Anytime I’m traveling by car – whether I’m the driver or a passenger, whether it’s a quick jaunt to the store or a half-day road trip – detailed visions of gruesome car accidents repeatedly interrupt my thoughts. These intrusive images are involuntary and a common symptom of Post-Traumatic Stress Disorder (PTSD) which is typically present in those with Dissociative Identity Disorder. Until recently, I didn’t understand why these particular intrusive images plague me so. I’ve never been in a serious car accident. It surprised me to learn what now seems obvious: any form of potential danger can trigger PTSD symptoms.
The Symptoms of PTSD Thrive on Fear-Based Beliefs
Adults with Dissociative Identity Disorder learned very young that the world is a dangerous place. Post-traumatic stress can therefore manifest for someone with DID around anything that has the potential for danger, whether it relates to their own trauma history or not. These are just a few of the unlikely places PTSD symptoms flare up in my everyday life:
- Construction sites. Heavy equipment, tools that could be lethal, and vulnerable human bodies come together for me in a minefield of anxiety. It’s embarrassingly normal for me to turn around and drive back by a site I’ve just passed in order to somehow reassure myself that those guys with the concrete saws know what they’re doing.
- Rainy days. I live in the Pacific Northwest where it rains six to eight months out of the year, primarily in fall and winter. Those gray months are wet with drizzly rain that makes the roadways slick and impairs vision. I don’t have to be in a car to experience intrusive images of fatal car accidents on rainy days.
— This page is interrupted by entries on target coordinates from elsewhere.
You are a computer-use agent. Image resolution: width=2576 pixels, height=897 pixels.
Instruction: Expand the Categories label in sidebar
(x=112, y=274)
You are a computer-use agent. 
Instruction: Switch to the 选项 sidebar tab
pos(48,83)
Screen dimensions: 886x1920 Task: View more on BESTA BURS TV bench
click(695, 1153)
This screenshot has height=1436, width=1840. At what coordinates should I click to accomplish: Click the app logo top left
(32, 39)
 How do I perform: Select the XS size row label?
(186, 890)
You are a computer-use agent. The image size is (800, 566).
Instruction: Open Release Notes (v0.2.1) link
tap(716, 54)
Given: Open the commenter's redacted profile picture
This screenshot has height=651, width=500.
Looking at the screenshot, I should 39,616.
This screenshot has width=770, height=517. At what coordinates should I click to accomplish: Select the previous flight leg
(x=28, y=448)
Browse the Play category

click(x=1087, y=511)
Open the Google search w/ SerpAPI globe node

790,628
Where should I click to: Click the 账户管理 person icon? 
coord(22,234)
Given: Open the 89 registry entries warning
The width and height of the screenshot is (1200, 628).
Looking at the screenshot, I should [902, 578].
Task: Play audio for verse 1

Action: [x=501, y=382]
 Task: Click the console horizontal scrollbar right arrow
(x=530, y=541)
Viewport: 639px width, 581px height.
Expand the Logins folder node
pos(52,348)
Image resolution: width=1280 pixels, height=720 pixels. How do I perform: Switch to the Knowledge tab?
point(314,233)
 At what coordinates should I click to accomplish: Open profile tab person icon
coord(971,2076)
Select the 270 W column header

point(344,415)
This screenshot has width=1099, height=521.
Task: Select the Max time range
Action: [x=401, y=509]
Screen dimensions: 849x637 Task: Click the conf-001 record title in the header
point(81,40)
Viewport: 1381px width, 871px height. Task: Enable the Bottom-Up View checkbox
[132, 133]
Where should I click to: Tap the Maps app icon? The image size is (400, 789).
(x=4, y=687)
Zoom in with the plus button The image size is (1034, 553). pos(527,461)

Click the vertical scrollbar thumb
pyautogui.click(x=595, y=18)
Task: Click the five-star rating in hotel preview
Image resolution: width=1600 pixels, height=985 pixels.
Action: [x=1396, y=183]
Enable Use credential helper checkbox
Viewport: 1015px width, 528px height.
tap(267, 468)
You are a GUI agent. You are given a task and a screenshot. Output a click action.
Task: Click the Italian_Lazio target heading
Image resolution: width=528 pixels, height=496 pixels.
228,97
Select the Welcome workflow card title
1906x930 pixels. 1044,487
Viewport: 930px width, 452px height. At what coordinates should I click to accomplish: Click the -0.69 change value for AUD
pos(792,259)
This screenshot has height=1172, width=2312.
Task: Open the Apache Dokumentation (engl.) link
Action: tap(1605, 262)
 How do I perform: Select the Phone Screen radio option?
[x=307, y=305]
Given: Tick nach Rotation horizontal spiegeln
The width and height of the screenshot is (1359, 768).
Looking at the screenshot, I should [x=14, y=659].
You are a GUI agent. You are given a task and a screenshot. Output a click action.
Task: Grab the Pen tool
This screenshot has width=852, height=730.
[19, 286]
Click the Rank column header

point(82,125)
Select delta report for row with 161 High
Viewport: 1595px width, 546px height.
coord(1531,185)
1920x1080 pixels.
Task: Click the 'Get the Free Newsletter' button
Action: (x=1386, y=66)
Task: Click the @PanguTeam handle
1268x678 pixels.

- The state between wakefulness and sleep. I suppose it’s because people are more vulnerable when they’re sleeping that the descent into slumber is so fraught with post-traumatic stress for me. Usually my intrusive images are of others being hurt, but when I’m falling asleep the visions that jar me awake are of my partner stabbing me with a knife, the ceiling abruptly falling and crushing me, and other equally irrational and improbable scenarios.
I’ve never witnessed anyone hurt or killed at a construction site. Rain can certainly contribute to dangerous situations, including car accidents, but it’s never done anything to hurt me. No one has ever stabbed me in my sleep and I don’t know anyone who’s been crushed by a ceiling. Yet these are hotbeds of PTSD symptoms for me. Post-traumatic stress, I now know, doesn’t discriminate between conditions that have been historically traumatic and conditions that merely have the potential to be traumatic, however remote that potential might be.
I believe my experiences with Post-Traumatic Stress Disorder are fairly representative of what a great many people with Dissociative Identity Disorder live with on a daily basis. But it’s not hard to see why PTSD can be a debilitating condition ,whether the sufferer has DID or not.